• **TASK INSTRUCTIONS**
Exactly retype the lines of the material from its first line to the line with "Кардиотренажеры (488, 2177)", including both.

• **ENTRIES SHOWN**
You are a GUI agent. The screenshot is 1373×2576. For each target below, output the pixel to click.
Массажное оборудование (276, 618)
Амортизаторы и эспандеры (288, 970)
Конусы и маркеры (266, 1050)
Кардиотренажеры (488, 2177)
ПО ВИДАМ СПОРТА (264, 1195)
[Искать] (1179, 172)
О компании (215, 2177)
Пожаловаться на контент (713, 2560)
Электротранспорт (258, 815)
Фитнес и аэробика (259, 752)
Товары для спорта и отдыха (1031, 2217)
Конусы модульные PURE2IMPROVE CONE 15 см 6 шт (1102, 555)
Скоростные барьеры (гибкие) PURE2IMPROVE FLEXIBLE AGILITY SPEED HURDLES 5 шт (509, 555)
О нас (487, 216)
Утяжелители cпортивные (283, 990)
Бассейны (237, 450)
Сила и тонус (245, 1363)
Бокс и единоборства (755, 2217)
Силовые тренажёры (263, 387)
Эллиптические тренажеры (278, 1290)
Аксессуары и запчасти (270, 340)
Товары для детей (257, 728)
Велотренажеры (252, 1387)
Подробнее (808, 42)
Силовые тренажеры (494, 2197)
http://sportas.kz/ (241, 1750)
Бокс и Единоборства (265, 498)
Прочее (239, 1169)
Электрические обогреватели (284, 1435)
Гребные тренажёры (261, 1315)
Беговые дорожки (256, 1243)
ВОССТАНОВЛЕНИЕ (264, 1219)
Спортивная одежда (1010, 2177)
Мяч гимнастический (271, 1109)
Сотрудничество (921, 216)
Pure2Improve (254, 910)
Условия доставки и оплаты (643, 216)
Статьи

• **FINISHED EXERCISE**
You are a GUI agent. The screenshot is 1373×2576. For each target below, output the pixel to click.
Массажное оборудование (276, 618)
Амортизаторы и эспандеры (288, 970)
Конусы и маркеры (266, 1050)
Кардиотренажеры (488, 2177)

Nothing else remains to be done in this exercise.